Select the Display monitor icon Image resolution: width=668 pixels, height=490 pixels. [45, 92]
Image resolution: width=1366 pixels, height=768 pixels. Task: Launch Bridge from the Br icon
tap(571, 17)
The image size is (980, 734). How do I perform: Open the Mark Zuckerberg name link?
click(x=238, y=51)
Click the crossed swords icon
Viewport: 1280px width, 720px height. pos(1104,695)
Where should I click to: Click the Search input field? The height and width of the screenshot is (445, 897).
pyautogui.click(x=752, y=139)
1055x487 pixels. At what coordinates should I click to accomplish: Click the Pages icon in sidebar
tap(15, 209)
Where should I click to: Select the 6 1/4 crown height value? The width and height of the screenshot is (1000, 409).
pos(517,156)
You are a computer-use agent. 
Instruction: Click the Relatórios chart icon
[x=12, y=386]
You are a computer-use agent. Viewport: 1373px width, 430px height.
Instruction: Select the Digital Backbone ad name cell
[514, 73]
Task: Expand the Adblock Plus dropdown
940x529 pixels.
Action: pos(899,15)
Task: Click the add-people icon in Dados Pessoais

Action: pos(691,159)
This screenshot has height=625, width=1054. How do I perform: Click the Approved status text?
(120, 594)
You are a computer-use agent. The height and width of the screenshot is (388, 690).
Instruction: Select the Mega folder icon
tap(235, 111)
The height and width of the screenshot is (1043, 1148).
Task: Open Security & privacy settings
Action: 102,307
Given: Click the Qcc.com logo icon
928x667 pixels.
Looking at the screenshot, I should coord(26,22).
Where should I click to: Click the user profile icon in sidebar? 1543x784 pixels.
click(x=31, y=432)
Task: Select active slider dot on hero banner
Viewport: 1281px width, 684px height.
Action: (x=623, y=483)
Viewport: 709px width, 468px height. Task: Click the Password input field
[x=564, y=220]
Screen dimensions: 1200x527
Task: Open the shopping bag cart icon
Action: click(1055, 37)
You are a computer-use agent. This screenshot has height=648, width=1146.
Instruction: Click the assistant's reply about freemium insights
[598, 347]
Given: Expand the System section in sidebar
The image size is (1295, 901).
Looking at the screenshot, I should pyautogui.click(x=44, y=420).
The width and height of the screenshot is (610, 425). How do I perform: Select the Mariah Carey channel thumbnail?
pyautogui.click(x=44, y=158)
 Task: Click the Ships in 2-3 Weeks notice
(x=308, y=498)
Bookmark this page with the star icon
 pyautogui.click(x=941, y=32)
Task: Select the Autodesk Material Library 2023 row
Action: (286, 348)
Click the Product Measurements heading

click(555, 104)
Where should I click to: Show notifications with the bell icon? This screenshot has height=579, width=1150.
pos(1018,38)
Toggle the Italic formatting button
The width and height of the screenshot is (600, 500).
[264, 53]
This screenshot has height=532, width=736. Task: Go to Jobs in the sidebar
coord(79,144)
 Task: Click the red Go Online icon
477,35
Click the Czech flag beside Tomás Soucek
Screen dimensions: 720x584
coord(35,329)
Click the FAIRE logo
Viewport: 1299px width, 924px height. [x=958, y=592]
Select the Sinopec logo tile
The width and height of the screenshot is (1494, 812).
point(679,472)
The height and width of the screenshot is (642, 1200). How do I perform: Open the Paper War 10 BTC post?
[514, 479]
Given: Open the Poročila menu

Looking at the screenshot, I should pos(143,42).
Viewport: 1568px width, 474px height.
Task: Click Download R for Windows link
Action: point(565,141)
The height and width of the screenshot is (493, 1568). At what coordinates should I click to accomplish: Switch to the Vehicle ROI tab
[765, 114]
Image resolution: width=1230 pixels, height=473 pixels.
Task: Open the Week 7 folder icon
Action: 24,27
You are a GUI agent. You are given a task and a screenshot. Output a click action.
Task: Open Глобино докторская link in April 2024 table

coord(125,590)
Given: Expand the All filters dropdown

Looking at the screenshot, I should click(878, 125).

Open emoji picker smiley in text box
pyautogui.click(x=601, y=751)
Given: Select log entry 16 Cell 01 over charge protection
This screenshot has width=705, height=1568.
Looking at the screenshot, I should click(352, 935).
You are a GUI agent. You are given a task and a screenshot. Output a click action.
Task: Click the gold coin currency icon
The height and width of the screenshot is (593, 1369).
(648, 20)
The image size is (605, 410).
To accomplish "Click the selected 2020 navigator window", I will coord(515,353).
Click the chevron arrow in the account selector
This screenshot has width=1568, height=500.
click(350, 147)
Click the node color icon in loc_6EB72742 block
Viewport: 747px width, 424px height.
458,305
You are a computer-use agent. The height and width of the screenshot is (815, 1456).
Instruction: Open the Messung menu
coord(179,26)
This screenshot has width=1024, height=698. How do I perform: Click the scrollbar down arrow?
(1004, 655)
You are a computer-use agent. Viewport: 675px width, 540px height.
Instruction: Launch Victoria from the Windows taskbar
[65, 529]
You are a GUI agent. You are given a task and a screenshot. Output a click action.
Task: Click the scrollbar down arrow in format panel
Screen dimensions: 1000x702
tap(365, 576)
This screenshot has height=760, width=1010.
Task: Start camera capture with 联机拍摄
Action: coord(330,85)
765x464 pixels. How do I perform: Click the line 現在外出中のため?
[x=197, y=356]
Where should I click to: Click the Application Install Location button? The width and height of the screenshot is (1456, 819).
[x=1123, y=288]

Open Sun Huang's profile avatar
* * *
▶ _Task to carry out_
Nothing is to be left out. Repeat the whole listing exactly.

▶ _Task solution_
Select the Display monitor icon Image resolution: width=668 pixels, height=490 pixels. [45, 92]
Image resolution: width=1366 pixels, height=768 pixels. Task: Launch Bridge from the Br icon
tap(571, 17)
The image size is (980, 734). How do I perform: Open the Mark Zuckerberg name link?
click(x=238, y=51)
Click the crossed swords icon
Viewport: 1280px width, 720px height. pos(1104,695)
Where should I click to: Click the Search input field? The height and width of the screenshot is (445, 897).
pyautogui.click(x=752, y=139)
1055x487 pixels. At what coordinates should I click to accomplish: Click the Pages icon in sidebar
tap(15, 209)
Where should I click to: Select the 6 1/4 crown height value? The width and height of the screenshot is (1000, 409).
pos(517,156)
You are a computer-use agent. 
Instruction: Click the Relatórios chart icon
[x=12, y=386]
You are a computer-use agent. Viewport: 1373px width, 430px height.
Instruction: Select the Digital Backbone ad name cell
[514, 73]
Task: Expand the Adblock Plus dropdown
940x529 pixels.
Action: pos(899,15)
Task: Click the add-people icon in Dados Pessoais

Action: pos(691,159)
This screenshot has height=625, width=1054. How do I perform: Click the Approved status text?
(120, 594)
You are a computer-use agent. The height and width of the screenshot is (388, 690).
Instruction: Select the Mega folder icon
tap(235, 111)
The height and width of the screenshot is (1043, 1148).
Task: Open Security & privacy settings
Action: 102,307
Given: Click the Qcc.com logo icon
928x667 pixels.
Looking at the screenshot, I should coord(26,22).
Where should I click to: Click the user profile icon in sidebar? 1543x784 pixels.
click(x=31, y=432)
Task: Select active slider dot on hero banner
Viewport: 1281px width, 684px height.
Action: (x=623, y=483)
Viewport: 709px width, 468px height. Task: Click the Password input field
[x=564, y=220]
Screen dimensions: 1200x527
Task: Open the shopping bag cart icon
Action: click(1055, 37)
You are a computer-use agent. This screenshot has height=648, width=1146.
Instruction: Click the assistant's reply about freemium insights
[598, 347]
Given: Expand the System section in sidebar
The image size is (1295, 901).
Looking at the screenshot, I should pyautogui.click(x=44, y=420).
The width and height of the screenshot is (610, 425). How do I perform: Select the Mariah Carey channel thumbnail?
pyautogui.click(x=44, y=158)
 Task: Click the Ships in 2-3 Weeks notice
(x=308, y=498)
Bookmark this page with the star icon
 pyautogui.click(x=941, y=32)
Task: Select the Autodesk Material Library 2023 row
Action: (286, 348)
Click the Product Measurements heading

click(555, 104)
Where should I click to: Show notifications with the bell icon? This screenshot has height=579, width=1150.
pos(1018,38)
Toggle the Italic formatting button
The width and height of the screenshot is (600, 500).
[264, 53]
This screenshot has height=532, width=736. Task: Go to Jobs in the sidebar
coord(79,144)
 Task: Click the red Go Online icon
477,35
Click the Czech flag beside Tomás Soucek
Screen dimensions: 720x584
coord(35,329)
Click the FAIRE logo
Viewport: 1299px width, 924px height. [x=958, y=592]
Select the Sinopec logo tile
The width and height of the screenshot is (1494, 812).
point(679,472)
The height and width of the screenshot is (642, 1200). How do I perform: Open the Paper War 10 BTC post?
[514, 479]
Given: Open the Poročila menu

Looking at the screenshot, I should pos(143,42).
Viewport: 1568px width, 474px height.
Task: Click Download R for Windows link
Action: point(565,141)
The height and width of the screenshot is (493, 1568). At what coordinates should I click to accomplish: Switch to the Vehicle ROI tab
[765, 114]
Image resolution: width=1230 pixels, height=473 pixels.
Task: Open the Week 7 folder icon
Action: 24,27
You are a GUI agent. You are given a task and a screenshot. Output a click action.
Task: Open Глобино докторская link in April 2024 table

coord(125,590)
Given: Expand the All filters dropdown

Looking at the screenshot, I should click(878, 125).

Open emoji picker smiley in text box
pyautogui.click(x=601, y=751)
Given: Select log entry 16 Cell 01 over charge protection
This screenshot has width=705, height=1568.
Looking at the screenshot, I should click(352, 935).
You are a GUI agent. You are given a task and a screenshot. Output a click action.
Task: Click the gold coin currency icon
The height and width of the screenshot is (593, 1369).
(648, 20)
The image size is (605, 410).
To accomplish "Click the selected 2020 navigator window", I will coord(515,353).
Click the chevron arrow in the account selector
This screenshot has width=1568, height=500.
click(350, 147)
Click the node color icon in loc_6EB72742 block
Viewport: 747px width, 424px height.
458,305
You are a computer-use agent. The height and width of the screenshot is (815, 1456).
Instruction: Open the Messung menu
coord(179,26)
This screenshot has width=1024, height=698. How do I perform: Click the scrollbar down arrow?
(1004, 655)
You are a computer-use agent. Viewport: 675px width, 540px height.
Instruction: Launch Victoria from the Windows taskbar
[65, 529]
You are a GUI agent. You are given a task and a screenshot. Output a click action.
Task: Click the scrollbar down arrow in format panel
Screen dimensions: 1000x702
tap(365, 576)
This screenshot has height=760, width=1010.
Task: Start camera capture with 联机拍摄
Action: coord(330,85)
765x464 pixels. How do I perform: Click the line 現在外出中のため?
[x=197, y=356]
Where should I click to: Click the Application Install Location button? The width and height of the screenshot is (1456, 819).
[x=1123, y=288]

Open Sun Huang's profile avatar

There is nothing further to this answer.